Competitors have been closing the quality gap against the iPad lately, which is the natural thing to expect in the tech industry. Innovators develop a new and disruptive product that brings something unique to the market; this means disproportionate market share gains in the first stages. Over time, other companies start offering competitive alternatives, both in terms of price and quality, and this usually means that the market participation becomes more fragmented.
None of this means that Apple will stop growing though, only that Android tablets will grow proportionally faster than the iPad, which is a very different thing. Many of those low cost tablets are sold at razor thin or even negative profit margins, so the comparison between Apple and its low cost competitors is not entirely fair. While other companies may be gaining market share, Apple is still the undisputed profitability leader in tablets.
Apple has accepted a lower profit margin with the iPad Mini versus previous iPad models, and the device has been selling faster than it could be manufactured during the holiday quarter. There is really no compelling reason for Apple to move lower on the pricing scale since demand for the iPad Mini is already booming at current prices.

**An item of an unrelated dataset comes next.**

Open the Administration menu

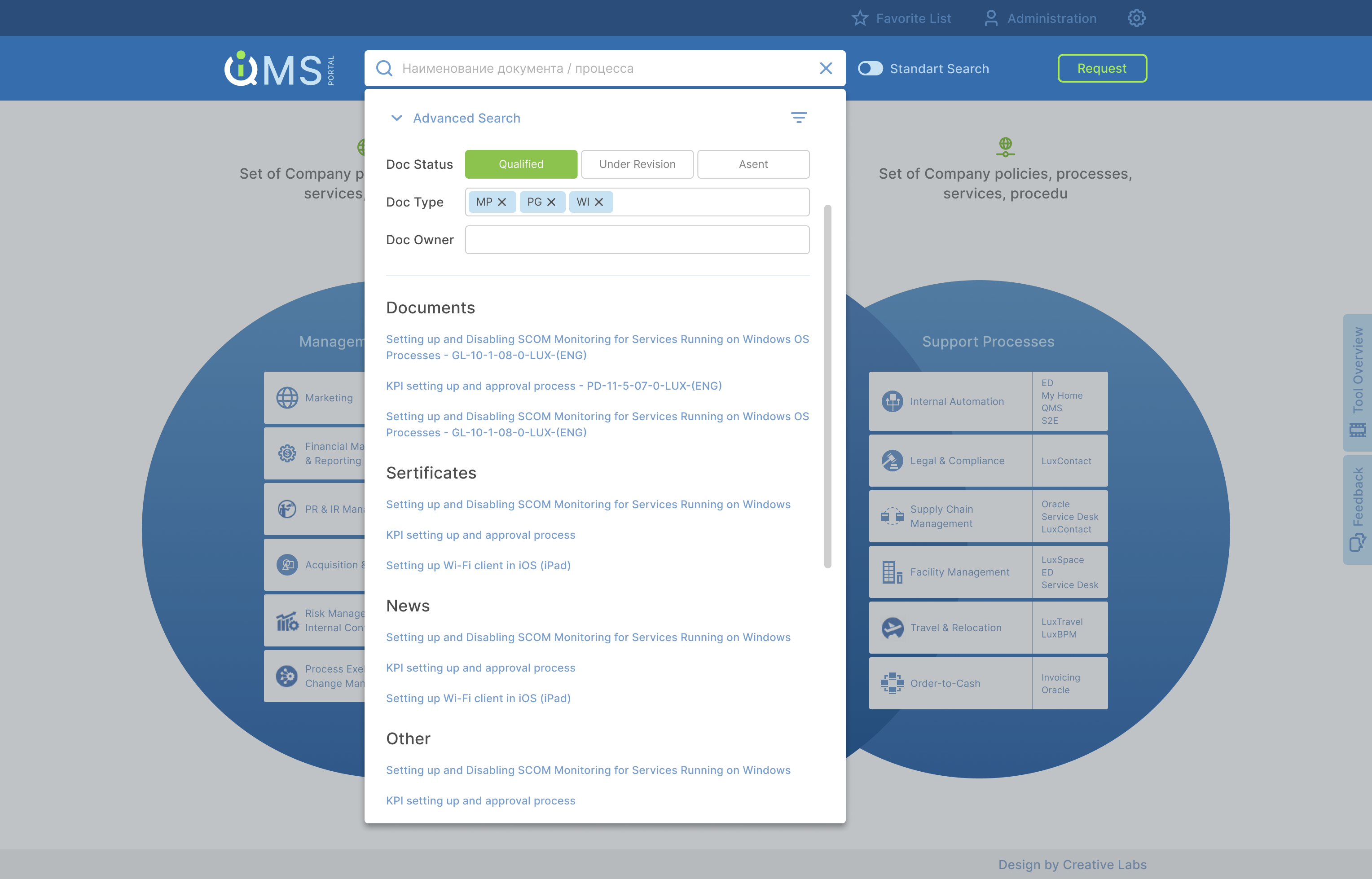(1040, 18)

Apple sells premium products for premium prices, it’s not only abut technological advantages but also design, brand loyalty, and the stickiness created by services like iTunes. In fact, higher prices create brand differentiation, and they can even be a positive marketing attribute for some clients.

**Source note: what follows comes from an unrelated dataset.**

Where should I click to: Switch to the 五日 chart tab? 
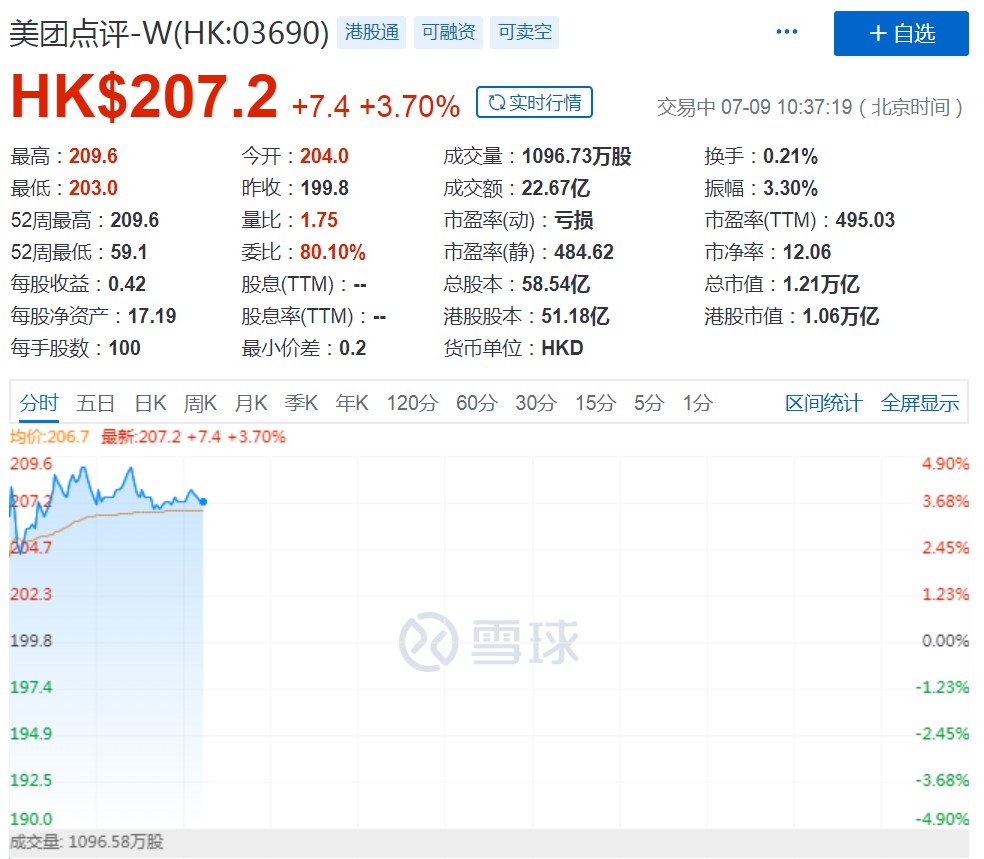pos(95,403)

In an ideal world for Apple, the company would forever be the quality leader and the cheapest alternative in the space; such was the situation in 2011 when the iPad was in its first stages and it had a market share above 90%. But that kind of scenario doesn’t last for too long in a competitive industry, and this still doesn’t mean that there is anything wrong with Apple: as long as the company remains strong in the high end of the market, it will still be able to generate solid returns for investors.
The new Slate 7 from HP still needs to prove that it can effectively compete in the low end of the market, since lower prices are no guarantee of success on a standalone basis. Even if it manages to do that, it would still mostly affect other Android tablets manufacturers like Amazon and Asus, Apple is just playing a different game.